Collected data entries
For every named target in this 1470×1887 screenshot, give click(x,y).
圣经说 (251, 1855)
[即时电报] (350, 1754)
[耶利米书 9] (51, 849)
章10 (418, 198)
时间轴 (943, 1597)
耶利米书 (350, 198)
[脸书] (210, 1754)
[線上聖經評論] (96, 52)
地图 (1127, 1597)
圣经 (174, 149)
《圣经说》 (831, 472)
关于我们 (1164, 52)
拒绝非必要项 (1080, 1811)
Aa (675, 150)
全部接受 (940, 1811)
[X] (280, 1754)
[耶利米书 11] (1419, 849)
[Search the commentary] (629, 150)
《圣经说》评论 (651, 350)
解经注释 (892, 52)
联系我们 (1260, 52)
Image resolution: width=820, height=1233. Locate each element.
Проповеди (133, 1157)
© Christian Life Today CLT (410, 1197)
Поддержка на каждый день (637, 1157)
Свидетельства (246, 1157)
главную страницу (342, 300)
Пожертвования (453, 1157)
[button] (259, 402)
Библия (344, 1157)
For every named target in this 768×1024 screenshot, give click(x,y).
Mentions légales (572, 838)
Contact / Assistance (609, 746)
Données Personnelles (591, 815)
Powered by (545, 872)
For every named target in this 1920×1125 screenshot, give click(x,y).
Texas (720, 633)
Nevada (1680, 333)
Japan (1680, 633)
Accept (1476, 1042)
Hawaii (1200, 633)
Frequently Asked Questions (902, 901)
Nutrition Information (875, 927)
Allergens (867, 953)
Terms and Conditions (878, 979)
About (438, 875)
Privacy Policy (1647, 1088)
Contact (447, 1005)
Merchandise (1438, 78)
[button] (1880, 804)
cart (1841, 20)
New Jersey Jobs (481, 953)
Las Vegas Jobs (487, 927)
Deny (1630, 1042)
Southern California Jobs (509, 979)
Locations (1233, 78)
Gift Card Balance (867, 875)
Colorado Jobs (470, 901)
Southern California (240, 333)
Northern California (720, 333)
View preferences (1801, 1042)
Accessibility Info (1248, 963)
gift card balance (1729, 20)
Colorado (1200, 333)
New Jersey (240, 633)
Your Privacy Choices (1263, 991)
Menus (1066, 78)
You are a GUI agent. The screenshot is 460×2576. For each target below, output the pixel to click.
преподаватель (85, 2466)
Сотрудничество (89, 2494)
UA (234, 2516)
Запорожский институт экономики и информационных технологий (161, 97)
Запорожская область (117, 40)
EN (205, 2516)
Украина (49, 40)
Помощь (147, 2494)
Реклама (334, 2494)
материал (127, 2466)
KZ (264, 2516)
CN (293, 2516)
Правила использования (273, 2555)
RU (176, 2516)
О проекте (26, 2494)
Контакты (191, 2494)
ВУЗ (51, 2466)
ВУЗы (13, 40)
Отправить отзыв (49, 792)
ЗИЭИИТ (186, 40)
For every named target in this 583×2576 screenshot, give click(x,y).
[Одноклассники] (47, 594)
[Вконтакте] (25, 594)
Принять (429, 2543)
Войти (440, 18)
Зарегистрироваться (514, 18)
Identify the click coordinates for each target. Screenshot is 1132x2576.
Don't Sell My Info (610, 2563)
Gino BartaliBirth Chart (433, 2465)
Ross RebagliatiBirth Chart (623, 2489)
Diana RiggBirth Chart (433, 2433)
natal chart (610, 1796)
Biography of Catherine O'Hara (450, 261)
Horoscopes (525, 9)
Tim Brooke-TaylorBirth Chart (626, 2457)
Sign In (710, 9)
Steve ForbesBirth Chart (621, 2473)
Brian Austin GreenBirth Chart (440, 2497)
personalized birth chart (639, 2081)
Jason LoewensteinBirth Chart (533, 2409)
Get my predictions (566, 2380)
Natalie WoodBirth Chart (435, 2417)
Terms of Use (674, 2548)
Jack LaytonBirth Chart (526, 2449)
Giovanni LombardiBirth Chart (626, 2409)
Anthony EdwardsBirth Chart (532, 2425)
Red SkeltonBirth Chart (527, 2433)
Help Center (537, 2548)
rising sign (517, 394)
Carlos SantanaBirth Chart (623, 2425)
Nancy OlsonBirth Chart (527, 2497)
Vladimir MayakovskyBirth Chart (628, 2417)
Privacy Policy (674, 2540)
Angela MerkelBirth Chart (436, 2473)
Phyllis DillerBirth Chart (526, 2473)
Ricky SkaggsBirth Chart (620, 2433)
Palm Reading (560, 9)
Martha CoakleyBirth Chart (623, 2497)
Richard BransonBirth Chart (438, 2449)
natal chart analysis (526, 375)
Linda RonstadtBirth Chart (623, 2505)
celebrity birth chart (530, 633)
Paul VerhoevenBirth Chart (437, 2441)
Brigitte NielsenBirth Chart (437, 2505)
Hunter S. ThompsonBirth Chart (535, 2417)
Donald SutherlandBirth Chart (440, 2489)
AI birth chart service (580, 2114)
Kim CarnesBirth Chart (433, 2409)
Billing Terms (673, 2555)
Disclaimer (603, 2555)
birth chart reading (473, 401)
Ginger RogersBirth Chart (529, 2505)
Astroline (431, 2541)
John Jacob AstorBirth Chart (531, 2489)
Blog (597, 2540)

- [WHAT NEEDS TO BE DONE]
Retype every entry without changing anything.

- [TASK SOLUTION]
For every named target in this 1470×1887 screenshot, give click(x,y).
圣经说 (251, 1855)
[即时电报] (350, 1754)
[耶利米书 9] (51, 849)
章10 (418, 198)
时间轴 (943, 1597)
耶利米书 (350, 198)
[脸书] (210, 1754)
[線上聖經評論] (96, 52)
地图 (1127, 1597)
圣经 (174, 149)
《圣经说》 (831, 472)
关于我们 (1164, 52)
拒绝非必要项 (1080, 1811)
Aa (675, 150)
全部接受 (940, 1811)
[X] (280, 1754)
[耶利米书 11] (1419, 849)
[Search the commentary] (629, 150)
《圣经说》评论 (651, 350)
解经注释 (892, 52)
联系我们 (1260, 52)
Image resolution: width=820, height=1233. Locate each element.
Проповеди (133, 1157)
© Christian Life Today CLT (410, 1197)
Поддержка на каждый день (637, 1157)
Свидетельства (246, 1157)
главную страницу (342, 300)
Пожертвования (453, 1157)
[button] (259, 402)
Библия (344, 1157)
For every named target in this 768×1024 screenshot, give click(x,y).
Mentions légales (572, 838)
Contact / Assistance (609, 746)
Données Personnelles (591, 815)
Powered by (545, 872)
For every named target in this 1920×1125 screenshot, give click(x,y).
Texas (720, 633)
Nevada (1680, 333)
Japan (1680, 633)
Accept (1476, 1042)
Hawaii (1200, 633)
Frequently Asked Questions (902, 901)
Nutrition Information (875, 927)
Allergens (867, 953)
Terms and Conditions (878, 979)
About (438, 875)
Privacy Policy (1647, 1088)
Contact (447, 1005)
Merchandise (1438, 78)
[button] (1880, 804)
cart (1841, 20)
New Jersey Jobs (481, 953)
Las Vegas Jobs (487, 927)
Deny (1630, 1042)
Southern California Jobs (509, 979)
Locations (1233, 78)
Gift Card Balance (867, 875)
Colorado Jobs (470, 901)
Southern California (240, 333)
Northern California (720, 333)
View preferences (1801, 1042)
Accessibility Info (1248, 963)
gift card balance (1729, 20)
Colorado (1200, 333)
New Jersey (240, 633)
Your Privacy Choices (1263, 991)
Menus (1066, 78)
You are a GUI agent. The screenshot is 460×2576. For each target below, output the pixel to click.
преподаватель (85, 2466)
Сотрудничество (89, 2494)
UA (234, 2516)
Запорожский институт экономики и информационных технологий (161, 97)
Запорожская область (117, 40)
EN (205, 2516)
Украина (49, 40)
Помощь (147, 2494)
Реклама (334, 2494)
материал (127, 2466)
KZ (264, 2516)
CN (293, 2516)
Правила использования (273, 2555)
RU (176, 2516)
О проекте (26, 2494)
Контакты (191, 2494)
ВУЗ (51, 2466)
ВУЗы (13, 40)
Отправить отзыв (49, 792)
ЗИЭИИТ (186, 40)
For every named target in this 583×2576 screenshot, give click(x,y).
[Одноклассники] (47, 594)
[Вконтакте] (25, 594)
Принять (429, 2543)
Войти (440, 18)
Зарегистрироваться (514, 18)
Identify the click coordinates for each target. Screenshot is 1132x2576.
Don't Sell My Info (610, 2563)
Gino BartaliBirth Chart (433, 2465)
Ross RebagliatiBirth Chart (623, 2489)
Diana RiggBirth Chart (433, 2433)
natal chart (610, 1796)
Biography of Catherine O'Hara (450, 261)
Horoscopes (525, 9)
Tim Brooke-TaylorBirth Chart (626, 2457)
Sign In (710, 9)
Steve ForbesBirth Chart (621, 2473)
Brian Austin GreenBirth Chart (440, 2497)
personalized birth chart (639, 2081)
Jason LoewensteinBirth Chart (533, 2409)
Get my predictions (566, 2380)
Natalie WoodBirth Chart (435, 2417)
Terms of Use (674, 2548)
Jack LaytonBirth Chart (526, 2449)
Giovanni LombardiBirth Chart (626, 2409)
Anthony EdwardsBirth Chart (532, 2425)
Red SkeltonBirth Chart (527, 2433)
Help Center (537, 2548)
rising sign (517, 394)
Carlos SantanaBirth Chart (623, 2425)
Nancy OlsonBirth Chart (527, 2497)
Vladimir MayakovskyBirth Chart (628, 2417)
Privacy Policy (674, 2540)
Angela MerkelBirth Chart (436, 2473)
Phyllis DillerBirth Chart (526, 2473)
Ricky SkaggsBirth Chart (620, 2433)
Palm Reading (560, 9)
Martha CoakleyBirth Chart (623, 2497)
Richard BransonBirth Chart (438, 2449)
natal chart analysis (526, 375)
Linda RonstadtBirth Chart (623, 2505)
celebrity birth chart (530, 633)
Paul VerhoevenBirth Chart (437, 2441)
Brigitte NielsenBirth Chart (437, 2505)
Hunter S. ThompsonBirth Chart (535, 2417)
Donald SutherlandBirth Chart (440, 2489)
AI birth chart service (580, 2114)
Kim CarnesBirth Chart (433, 2409)
Billing Terms (673, 2555)
Disclaimer (603, 2555)
birth chart reading (473, 401)
Ginger RogersBirth Chart (529, 2505)
Astroline (431, 2541)
John Jacob AstorBirth Chart (531, 2489)
Blog (597, 2540)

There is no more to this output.